In Arabic music, a mizmār (مزمار; plural مَزَامِير mazāmīr) is any single or double reed wind instrument. In Egypt and the Levant (Lebanon, Syria, Palestine and Jordan) the term mizmar usually refers to the conical shawm that is called zurna in Turkey and Armenia.

The mizmar is traditionally crafted from a single piece of wood, such as apricot or plum, though modern versions may use metal for durability. Its conical body, typically 30-40 cm long, narrows from the base to the top and features seven finger holes and a thumb hole for pitch control. The double reed, made from a desert plant called Hagna, is attached via a bocal, a small metal or wooden tube, which enhances airflow precision. The instrument’s design allows for its distinctive sharp, penetrating sound, ideal for outdoor settings like weddings and festivals.

Mizmar is also a term used for a group of musicians, usually a duo or trio, that play a mizmar instrument along with an accompaniment of one or two double-sided bass drums, known in Arabic as tabl baladi or simply tabl.
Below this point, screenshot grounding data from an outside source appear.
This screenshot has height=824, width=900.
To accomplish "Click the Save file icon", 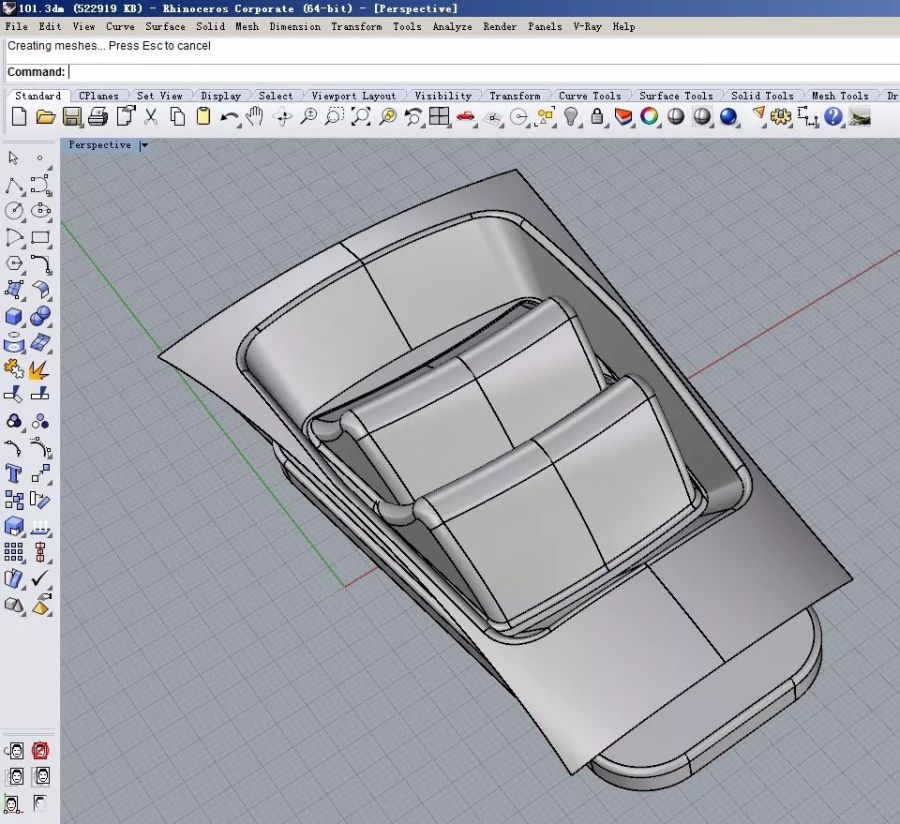I will pyautogui.click(x=72, y=117).
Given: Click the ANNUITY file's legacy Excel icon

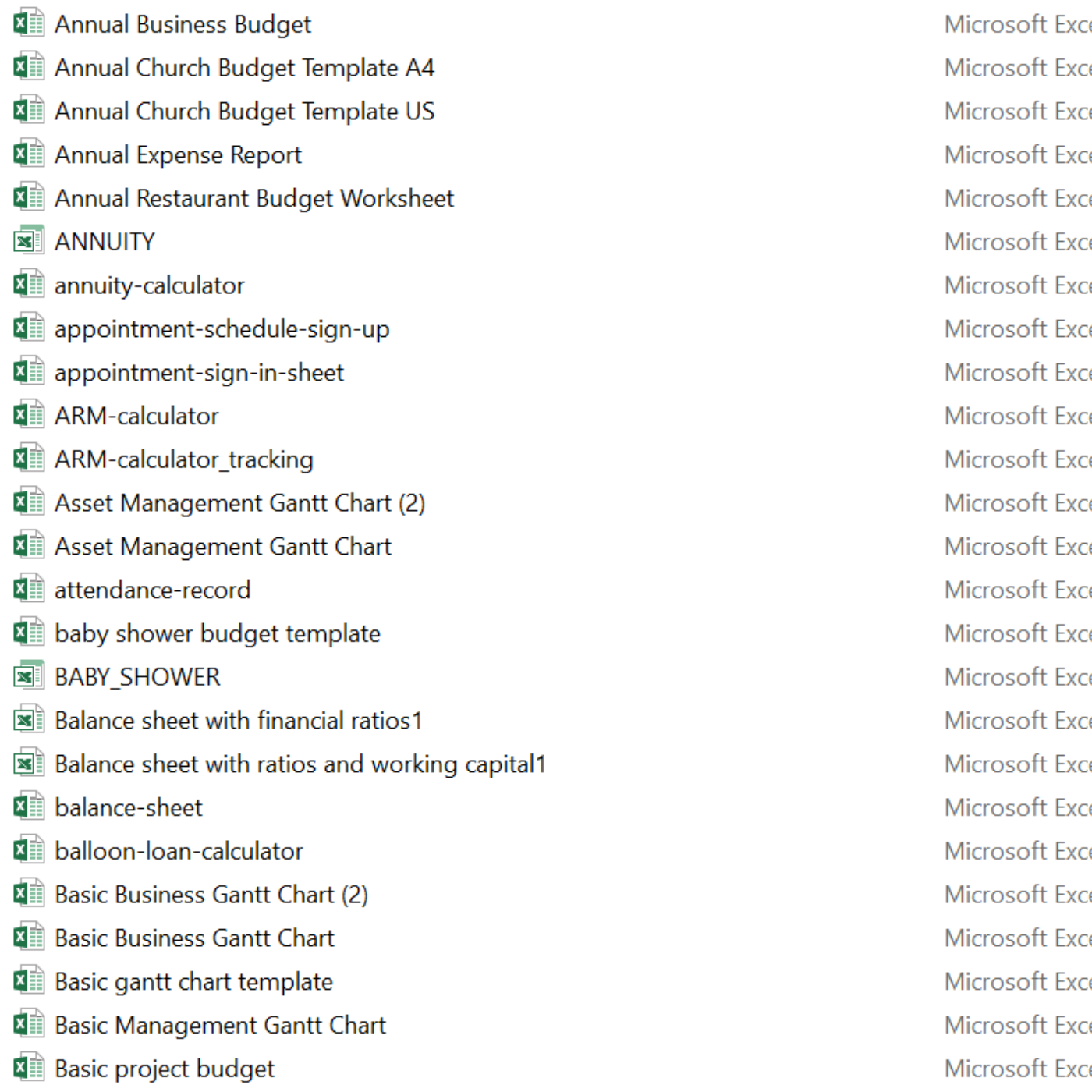Looking at the screenshot, I should (29, 241).
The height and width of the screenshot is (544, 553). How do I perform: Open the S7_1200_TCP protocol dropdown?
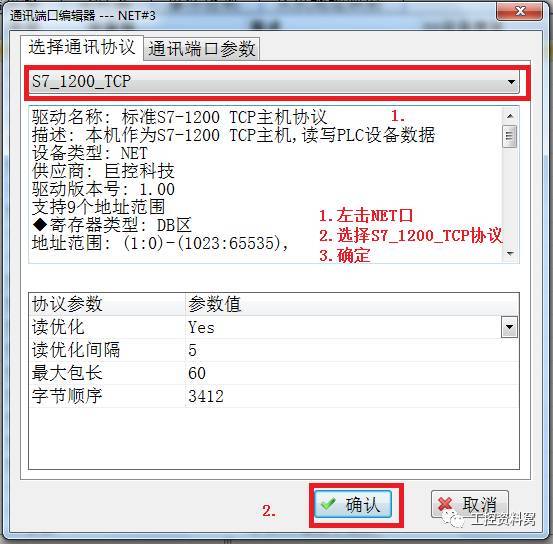point(274,82)
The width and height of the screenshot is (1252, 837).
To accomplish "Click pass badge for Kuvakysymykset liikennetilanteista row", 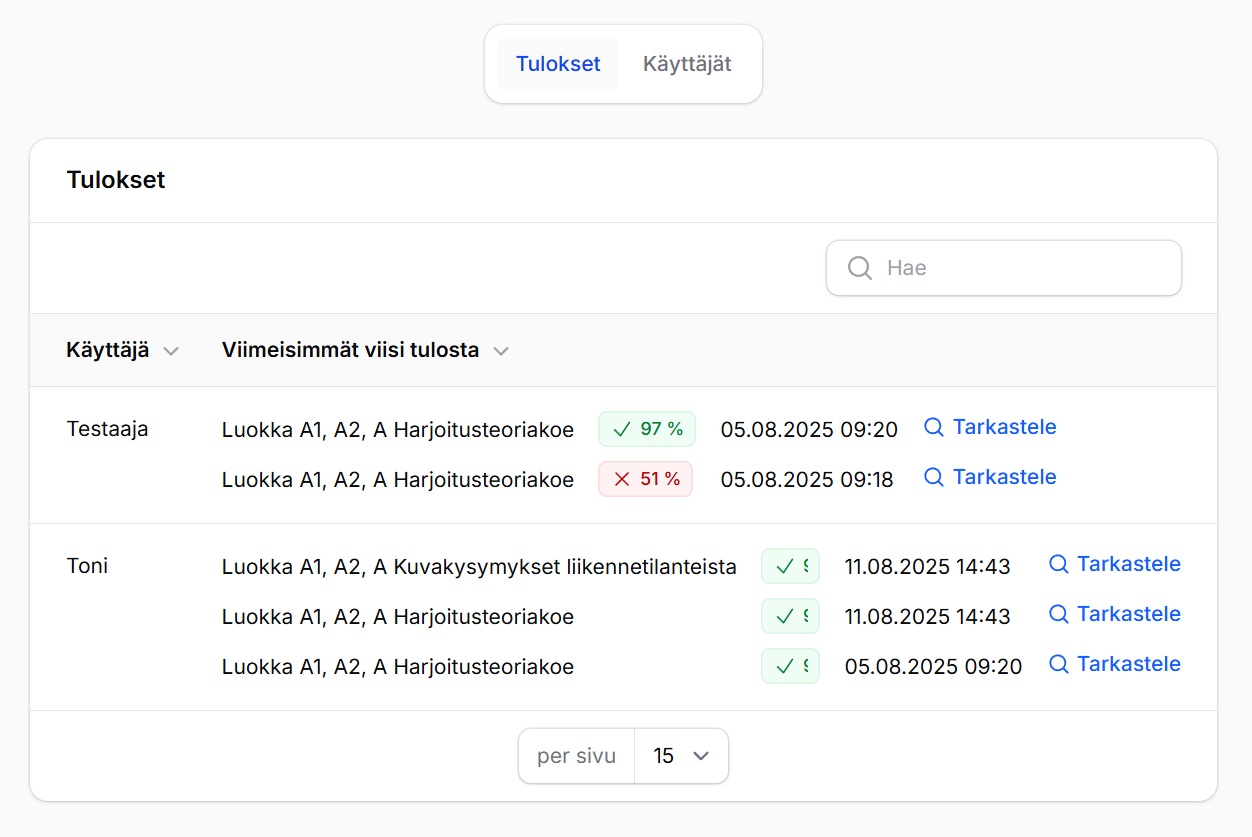I will tap(790, 566).
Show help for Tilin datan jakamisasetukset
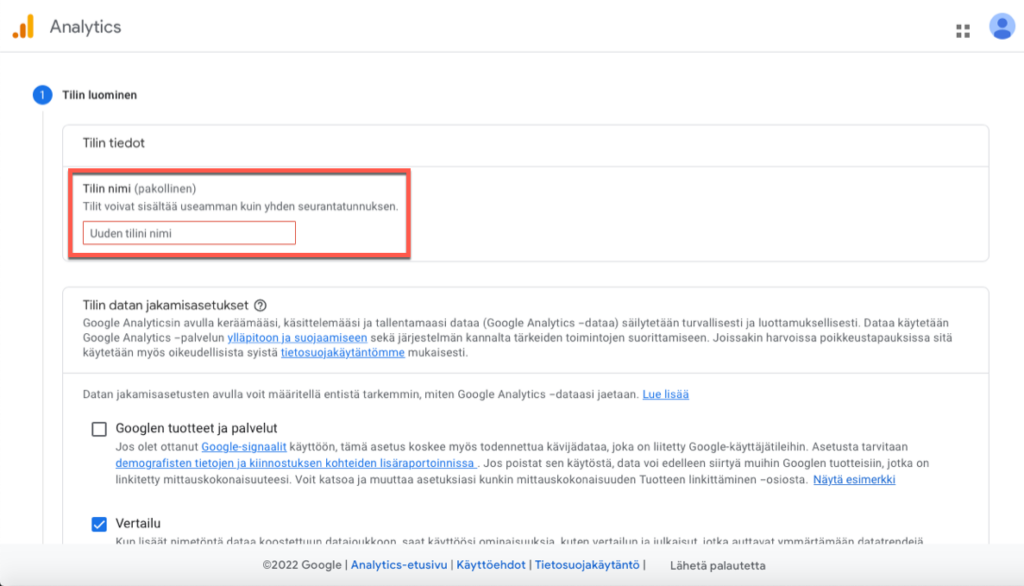 261,305
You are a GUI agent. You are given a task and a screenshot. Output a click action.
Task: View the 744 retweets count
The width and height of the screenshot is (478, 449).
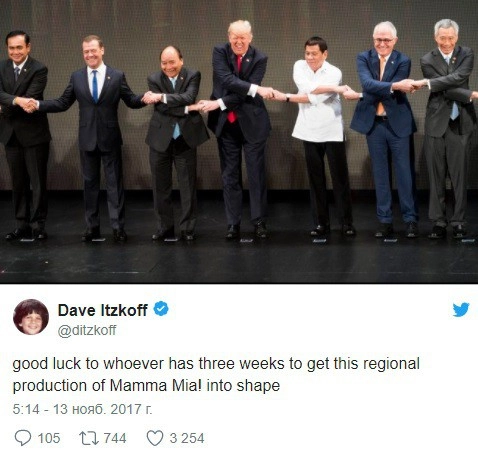point(115,438)
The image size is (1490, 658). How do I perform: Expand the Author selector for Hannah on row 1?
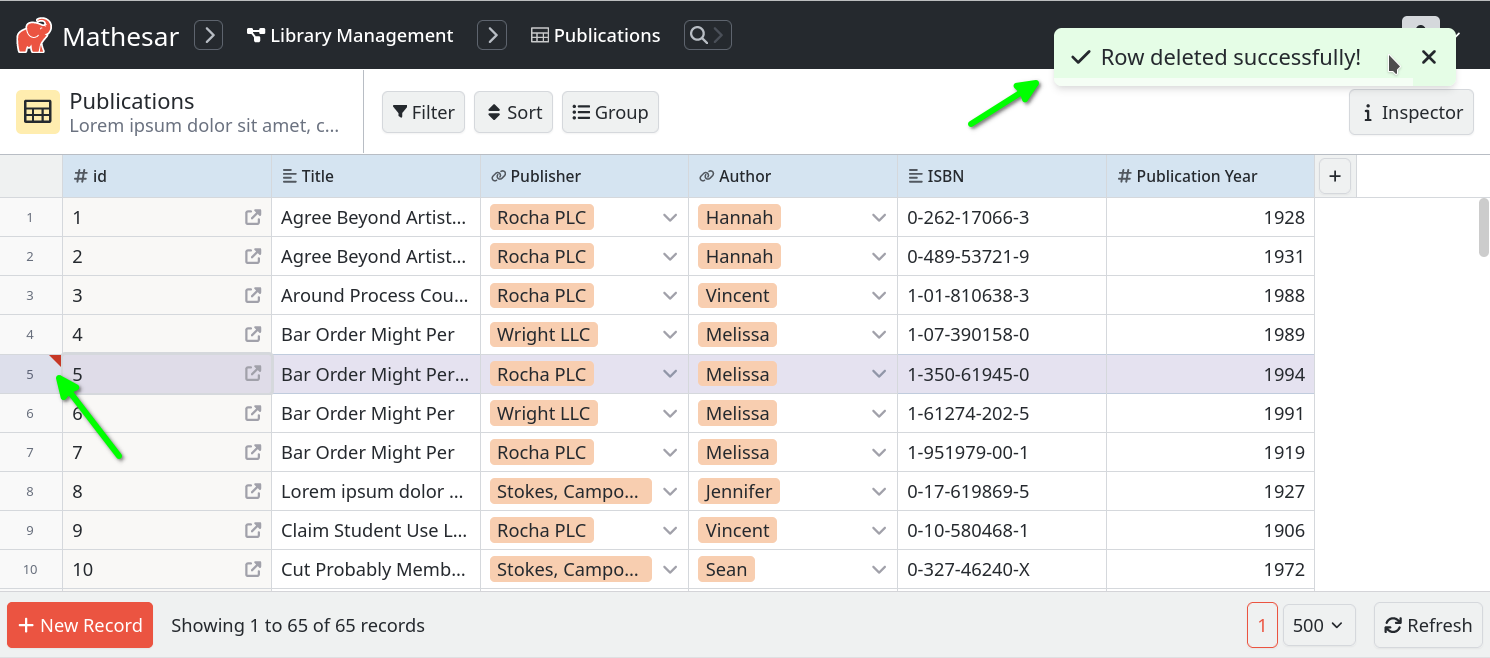[878, 217]
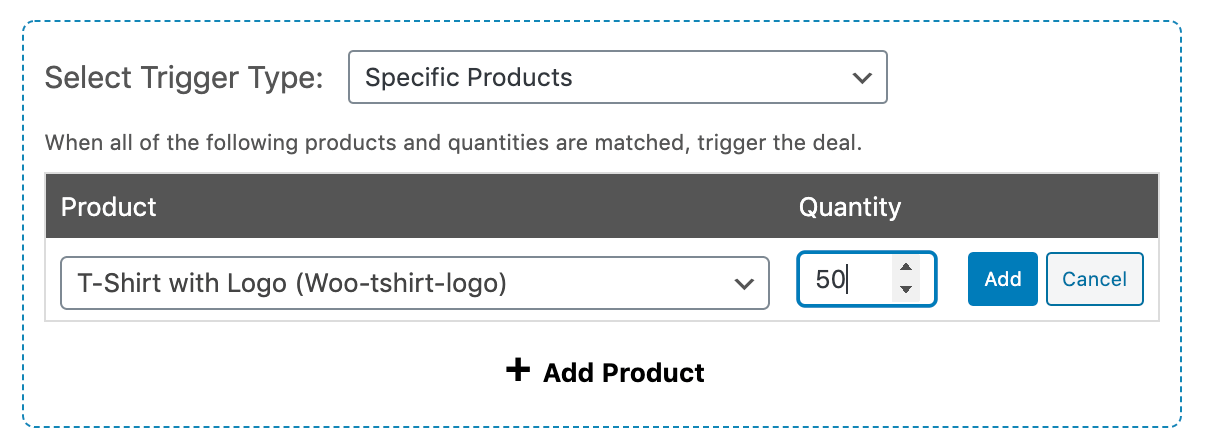Click the Select Trigger Type label
1208x444 pixels.
(x=184, y=78)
Mizmars are usually played in Egypt at either weddings or as an accompaniment to belly dancers. At Egyptian weddings, the Mizmar Baldi is accompanied with a belly dancer to greet the bride and groom.

In The Levant a higher-pitched version of the mizmar exists and is used for Zaffes(Levantine Traditional Wedding celebration)accompanied by the Tabl, Derbake and daf and may also be known in those countries as a zamr (زمر) or zamour, as well as mizmar. In Morocco and Algeria a similar instrument is called ghaita or rhaita (غيطة). Along with belly dancing, the mizmar may accompany the dabke, a folkloric line dance done in Jordan, Lebanon, Syria, Palestine, and a similar dance called Chobi in Iraq.